Calistoga, CA (PRWEB) January 05, 2017
As part of the current lecture series sponsored by the Napa County Historical Society, the Sharpsteen Museum is proud to host Napa County Supervisor Diane Dillon at 5:30 p.m. Tuesday, Jan. 24. Dillon will give an update on the compilation of her research project, the History of the Napa County Supervisors, subtitled “Late Arrivers Must Buy Cigars” (a carefully recorded note which appeared in the minutes of an 1890 Board of Supervisors meeting).
Since 2011, Dillon has been carefully and painstakingly researching the long-forgotten history of the Board of Supervisors, collecting stories, biographies, and photos of all 115 men and women who have sat on it. While accumulating little-known details of county supervisors dating back to Napa County's inception in 1852, the more the personal lives of these figures curiously come to light.
Take, for instance, Jesse Warren Whitton, who in 1852 sat on the first Napa County Board of Supervisors. Born in Kentucky in 1812, Whitton traveled to California as part of a John Fremont expedition.
In Sept. 1859, Whitton found himself in the midst of a political argument with a fellow Napan, Charles Marks, on the streets of downtown Napa. The paper had described Marks as “an average-size, very peaceable, inoffensive German who ran a bakery and a candy store. He was a Republican, but not a noisy one.” Whitton himself had been described as “big and strapping and a man of violent passions.”
Nevertheless, Whitton was offended by Marks' politics, knocking him to the ground and nearly stomping him to death. Many other Republicans in the mob that gathered called for lynching Whitton. Whitton was forced to hide out inside a nearby brick building, subsequently being smuggled out the back by a sheriff. Whitton was arrested and put in county jail but escaped serious punishment. Whitton felt it best at this point to leave town.
Another discovery of Dillon’s: the Board of Supervisors had only three seats between 1852 and 1874 when it transitioned to today’s five seats. But, in 1874, it had eight seats. Apparently, as the five new supervisors came in, the three already seated refused to go.

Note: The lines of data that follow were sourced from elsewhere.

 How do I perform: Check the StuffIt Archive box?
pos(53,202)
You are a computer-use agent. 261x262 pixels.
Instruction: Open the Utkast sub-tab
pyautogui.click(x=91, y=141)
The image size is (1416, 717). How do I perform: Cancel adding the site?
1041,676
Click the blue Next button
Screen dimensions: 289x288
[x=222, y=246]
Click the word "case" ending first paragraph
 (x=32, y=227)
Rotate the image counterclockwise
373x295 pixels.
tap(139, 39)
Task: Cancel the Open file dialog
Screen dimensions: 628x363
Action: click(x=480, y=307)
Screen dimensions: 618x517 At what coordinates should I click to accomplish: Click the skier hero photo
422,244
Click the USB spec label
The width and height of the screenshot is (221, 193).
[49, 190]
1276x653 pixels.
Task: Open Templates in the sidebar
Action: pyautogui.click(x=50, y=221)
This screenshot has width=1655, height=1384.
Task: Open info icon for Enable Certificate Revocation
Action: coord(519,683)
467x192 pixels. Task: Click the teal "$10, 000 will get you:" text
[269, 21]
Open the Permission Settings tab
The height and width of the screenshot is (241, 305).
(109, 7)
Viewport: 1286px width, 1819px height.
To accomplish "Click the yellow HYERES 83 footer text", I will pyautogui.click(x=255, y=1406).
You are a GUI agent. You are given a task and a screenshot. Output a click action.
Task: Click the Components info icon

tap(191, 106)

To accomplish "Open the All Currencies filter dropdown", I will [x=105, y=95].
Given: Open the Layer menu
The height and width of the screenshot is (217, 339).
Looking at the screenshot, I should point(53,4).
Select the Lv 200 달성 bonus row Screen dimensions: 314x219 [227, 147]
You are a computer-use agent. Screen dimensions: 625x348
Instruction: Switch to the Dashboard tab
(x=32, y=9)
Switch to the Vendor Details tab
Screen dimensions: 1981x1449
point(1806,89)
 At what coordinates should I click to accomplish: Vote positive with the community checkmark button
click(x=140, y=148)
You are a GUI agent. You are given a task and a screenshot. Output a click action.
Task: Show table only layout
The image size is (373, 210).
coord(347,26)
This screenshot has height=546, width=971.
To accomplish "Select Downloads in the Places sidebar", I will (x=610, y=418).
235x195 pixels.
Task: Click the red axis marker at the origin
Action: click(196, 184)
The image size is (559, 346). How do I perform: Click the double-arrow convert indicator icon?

And as for William Greenwood Raney? He took office in 1910 serving less than six months having died of ptomaine poisoning after eating a bull’s head breakfast in Monticello.
Dillon’s personal history runs deep through the Napa Valley, being the fifth generation of her family to live in Napa County. Conn Valley and Conn Dam should be familiar. Dillon is descended from these early valley settlers: John Conn who arrived in the 1840s and helped Dr. Bale build his grist mill, and Connelly Conn who followed in 1852. Dillon grew up hearing stories about her grandmother’s trips to St. Helena by horse and buggy over the Pope Street Bridge, and over Mt. St. Helena to visit family in Lake County and at the quicksilver mines. Dillon’s understanding of the importance of local history and preservation organizations is not surprising.
After graduating Napa High School, Diane earned a B.A. degree with honors from UC Santa Barbara, a master's degree in library and information science from UCLA with a specialization in law librarianship, and a J.D. from UC Davis where she was a member of law review.
As for her visit to the Sharpsteen Jan. 24, she said, “I hope to focus on the supervisors that were from the Calistoga area. It’s convenient that there is (at least) one for each of the first four decades when the Board of Supes as an entity was being shaped to look pretty much as it does today.”
They are Leonard Lillie (1856), Joseph Mecklenberg (1865), Andrew Safley (1874), William Lyman (1883) and Samuel Collins (1885).
While Kathy Bazzoli, who sits on Sharpsteen's Board of Directors, is hoping that past county supervisors from Calistoga didn’t try to stomp anyone to death or die from ptomaine poisoning, she believes the stories will be just as interesting. There will be time for questions so be ready!
Scheduled to begin at 5:30 p.m., Dillon will share some of these little-known stories discovered during her research project. Please join Sharpsteen Museum Tuesday, Jan. 24. Seating is limited, so please be prompt. Coffee and sweets will be provided.
For more information on this lecture series and future events sponsored by the Napa County Historical Society, please visit their website at http://www.napahistory.org
About Sharpsteen Museum:
The Sharpsteen Museum's permanent exhibits are designed to present the history of the upper Napa Valley from its pre-history to post-World War I with an emphasis on people and changes brought by the period of U.S. emigration and development.
In addition to its many historical exhibits, the museum uses unique and extraordinarily extensive dioramas to depict Calistoga during its period as the elegant 1860s Hot Springs resort developed by pioneer, promoter, publisher, entrepreneur, and California's first millionaire, Sam Brannan. Sharpsteen Museum has special exhibits which change twice a year, every six months, and reflect the varied interests of the people of the Valley. They have ranged from antique silverware to model ships to historical musical instruments.